▶ **Written instruction**
Rewrite the data from the line that has "Given: Click the red" through the line that has "click(x=212, y=61)", renaming "icon" to "symbol" and leaving everything else unchanged.

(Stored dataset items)
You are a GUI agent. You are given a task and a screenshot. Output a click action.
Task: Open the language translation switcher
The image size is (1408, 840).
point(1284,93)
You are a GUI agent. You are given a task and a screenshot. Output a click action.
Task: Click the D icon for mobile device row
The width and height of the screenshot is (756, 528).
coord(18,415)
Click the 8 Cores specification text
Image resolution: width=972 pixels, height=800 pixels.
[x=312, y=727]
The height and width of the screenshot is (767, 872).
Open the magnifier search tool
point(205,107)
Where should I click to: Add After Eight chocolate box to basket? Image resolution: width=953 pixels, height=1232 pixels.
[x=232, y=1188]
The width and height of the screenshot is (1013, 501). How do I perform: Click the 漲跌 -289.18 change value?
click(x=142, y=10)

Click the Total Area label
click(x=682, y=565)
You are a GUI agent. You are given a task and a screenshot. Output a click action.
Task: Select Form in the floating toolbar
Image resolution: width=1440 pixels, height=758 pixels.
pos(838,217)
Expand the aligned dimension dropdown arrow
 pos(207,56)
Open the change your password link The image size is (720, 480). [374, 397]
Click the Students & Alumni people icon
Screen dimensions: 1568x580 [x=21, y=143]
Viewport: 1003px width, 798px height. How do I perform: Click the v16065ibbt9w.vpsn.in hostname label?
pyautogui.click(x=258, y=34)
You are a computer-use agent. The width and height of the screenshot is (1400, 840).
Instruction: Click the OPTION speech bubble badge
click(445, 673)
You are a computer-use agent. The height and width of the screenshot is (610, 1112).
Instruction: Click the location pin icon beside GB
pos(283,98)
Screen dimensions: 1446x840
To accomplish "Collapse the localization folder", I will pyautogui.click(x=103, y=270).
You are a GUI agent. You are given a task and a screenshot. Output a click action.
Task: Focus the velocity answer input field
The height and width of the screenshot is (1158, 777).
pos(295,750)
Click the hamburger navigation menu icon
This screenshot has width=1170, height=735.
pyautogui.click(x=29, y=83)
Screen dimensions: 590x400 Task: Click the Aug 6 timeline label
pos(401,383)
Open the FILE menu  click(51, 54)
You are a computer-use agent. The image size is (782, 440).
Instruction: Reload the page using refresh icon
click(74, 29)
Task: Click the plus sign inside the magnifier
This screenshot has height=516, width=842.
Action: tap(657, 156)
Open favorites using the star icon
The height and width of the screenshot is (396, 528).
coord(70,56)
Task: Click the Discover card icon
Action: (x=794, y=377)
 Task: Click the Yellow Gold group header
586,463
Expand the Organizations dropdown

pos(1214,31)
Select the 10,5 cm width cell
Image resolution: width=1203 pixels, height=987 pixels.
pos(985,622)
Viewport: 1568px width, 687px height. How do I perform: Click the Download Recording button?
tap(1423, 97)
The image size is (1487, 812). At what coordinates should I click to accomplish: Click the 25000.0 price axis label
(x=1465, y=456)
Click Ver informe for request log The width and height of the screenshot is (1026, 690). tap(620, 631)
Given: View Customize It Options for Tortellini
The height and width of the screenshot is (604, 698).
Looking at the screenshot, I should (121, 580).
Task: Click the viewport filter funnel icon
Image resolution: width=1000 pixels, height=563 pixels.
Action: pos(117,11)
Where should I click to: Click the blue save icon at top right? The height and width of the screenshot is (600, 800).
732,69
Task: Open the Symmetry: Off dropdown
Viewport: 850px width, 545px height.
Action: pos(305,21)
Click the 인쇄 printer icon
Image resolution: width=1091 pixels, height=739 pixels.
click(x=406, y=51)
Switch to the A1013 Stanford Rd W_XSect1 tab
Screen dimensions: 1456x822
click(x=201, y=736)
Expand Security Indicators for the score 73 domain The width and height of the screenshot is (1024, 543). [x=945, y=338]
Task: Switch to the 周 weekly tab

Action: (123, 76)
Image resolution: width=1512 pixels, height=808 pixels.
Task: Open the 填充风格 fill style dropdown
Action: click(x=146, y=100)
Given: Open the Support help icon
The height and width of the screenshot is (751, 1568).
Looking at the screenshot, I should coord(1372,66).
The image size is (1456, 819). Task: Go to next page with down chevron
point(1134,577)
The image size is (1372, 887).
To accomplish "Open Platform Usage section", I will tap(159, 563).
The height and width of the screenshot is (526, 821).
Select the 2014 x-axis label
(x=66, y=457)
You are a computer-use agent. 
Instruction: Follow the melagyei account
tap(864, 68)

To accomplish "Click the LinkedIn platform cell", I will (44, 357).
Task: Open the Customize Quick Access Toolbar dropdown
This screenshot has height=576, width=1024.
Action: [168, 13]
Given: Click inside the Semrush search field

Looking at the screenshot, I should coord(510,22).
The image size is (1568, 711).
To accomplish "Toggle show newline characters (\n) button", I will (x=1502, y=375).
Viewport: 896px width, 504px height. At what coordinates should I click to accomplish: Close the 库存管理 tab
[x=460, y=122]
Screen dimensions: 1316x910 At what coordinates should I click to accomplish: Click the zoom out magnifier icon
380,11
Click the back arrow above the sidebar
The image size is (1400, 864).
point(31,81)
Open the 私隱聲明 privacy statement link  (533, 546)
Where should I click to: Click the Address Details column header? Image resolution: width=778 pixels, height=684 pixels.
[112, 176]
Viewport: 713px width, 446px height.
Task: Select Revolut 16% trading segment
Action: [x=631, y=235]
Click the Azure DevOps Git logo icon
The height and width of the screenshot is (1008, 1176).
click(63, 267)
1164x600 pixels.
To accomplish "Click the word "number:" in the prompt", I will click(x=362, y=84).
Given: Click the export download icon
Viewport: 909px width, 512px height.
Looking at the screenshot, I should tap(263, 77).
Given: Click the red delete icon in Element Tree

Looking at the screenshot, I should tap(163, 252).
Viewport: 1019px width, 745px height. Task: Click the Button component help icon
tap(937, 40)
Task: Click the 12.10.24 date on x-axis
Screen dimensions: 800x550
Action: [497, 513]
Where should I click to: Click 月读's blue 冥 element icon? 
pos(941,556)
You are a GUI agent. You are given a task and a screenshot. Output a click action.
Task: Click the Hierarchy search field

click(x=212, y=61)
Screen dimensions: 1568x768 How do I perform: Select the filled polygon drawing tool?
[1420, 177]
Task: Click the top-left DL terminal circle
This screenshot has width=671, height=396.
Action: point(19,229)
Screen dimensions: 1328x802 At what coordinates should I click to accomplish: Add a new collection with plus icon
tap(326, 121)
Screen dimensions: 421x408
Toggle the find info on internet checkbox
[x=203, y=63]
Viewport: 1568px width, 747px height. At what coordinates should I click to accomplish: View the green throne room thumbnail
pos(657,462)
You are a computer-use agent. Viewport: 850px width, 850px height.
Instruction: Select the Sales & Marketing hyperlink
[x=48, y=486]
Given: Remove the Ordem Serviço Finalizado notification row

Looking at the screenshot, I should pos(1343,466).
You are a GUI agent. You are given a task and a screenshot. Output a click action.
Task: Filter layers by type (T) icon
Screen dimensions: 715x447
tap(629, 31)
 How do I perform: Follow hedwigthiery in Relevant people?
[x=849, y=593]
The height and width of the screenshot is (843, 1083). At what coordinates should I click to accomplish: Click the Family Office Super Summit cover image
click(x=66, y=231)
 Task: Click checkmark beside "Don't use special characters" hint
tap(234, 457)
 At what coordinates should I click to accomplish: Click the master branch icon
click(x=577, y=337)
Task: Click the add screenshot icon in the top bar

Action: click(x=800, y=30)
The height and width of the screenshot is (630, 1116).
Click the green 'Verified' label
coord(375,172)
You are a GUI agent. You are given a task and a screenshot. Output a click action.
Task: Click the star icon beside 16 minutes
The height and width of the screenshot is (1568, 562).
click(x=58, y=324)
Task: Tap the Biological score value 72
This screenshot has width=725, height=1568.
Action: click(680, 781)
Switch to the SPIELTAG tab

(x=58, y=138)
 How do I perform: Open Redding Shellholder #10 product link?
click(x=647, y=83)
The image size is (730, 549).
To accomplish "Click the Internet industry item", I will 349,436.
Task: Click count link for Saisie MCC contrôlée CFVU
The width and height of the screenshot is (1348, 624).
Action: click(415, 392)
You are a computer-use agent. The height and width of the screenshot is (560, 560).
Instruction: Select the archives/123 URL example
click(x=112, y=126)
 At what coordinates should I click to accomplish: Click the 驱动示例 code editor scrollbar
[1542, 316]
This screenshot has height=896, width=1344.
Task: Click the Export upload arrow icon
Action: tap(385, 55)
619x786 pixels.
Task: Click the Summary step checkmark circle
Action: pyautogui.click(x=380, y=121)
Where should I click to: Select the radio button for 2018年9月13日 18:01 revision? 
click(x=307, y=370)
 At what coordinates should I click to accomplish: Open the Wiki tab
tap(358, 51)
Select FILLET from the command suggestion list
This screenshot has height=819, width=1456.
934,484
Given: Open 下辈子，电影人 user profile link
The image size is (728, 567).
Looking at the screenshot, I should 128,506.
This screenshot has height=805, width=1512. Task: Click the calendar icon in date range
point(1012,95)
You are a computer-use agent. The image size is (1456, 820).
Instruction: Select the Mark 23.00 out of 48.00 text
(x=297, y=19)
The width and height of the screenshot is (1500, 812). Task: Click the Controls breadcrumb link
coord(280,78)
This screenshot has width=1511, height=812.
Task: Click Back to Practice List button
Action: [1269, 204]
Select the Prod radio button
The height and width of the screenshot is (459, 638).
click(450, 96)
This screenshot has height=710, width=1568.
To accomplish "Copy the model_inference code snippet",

▶ **Written reply**
Given: Click the red delete symbol in Element Tree

Looking at the screenshot, I should tap(163, 252).
Viewport: 1019px width, 745px height. Task: Click the Button component help symbol
tap(937, 40)
Task: Click the 12.10.24 date on x-axis
Screen dimensions: 800x550
Action: [497, 513]
Where should I click to: Click 月读's blue 冥 element symbol? 
pos(941,556)
You are a GUI agent. You are given a task and a screenshot. Output a click action.
Task: Click the Hierarchy search field

click(x=212, y=61)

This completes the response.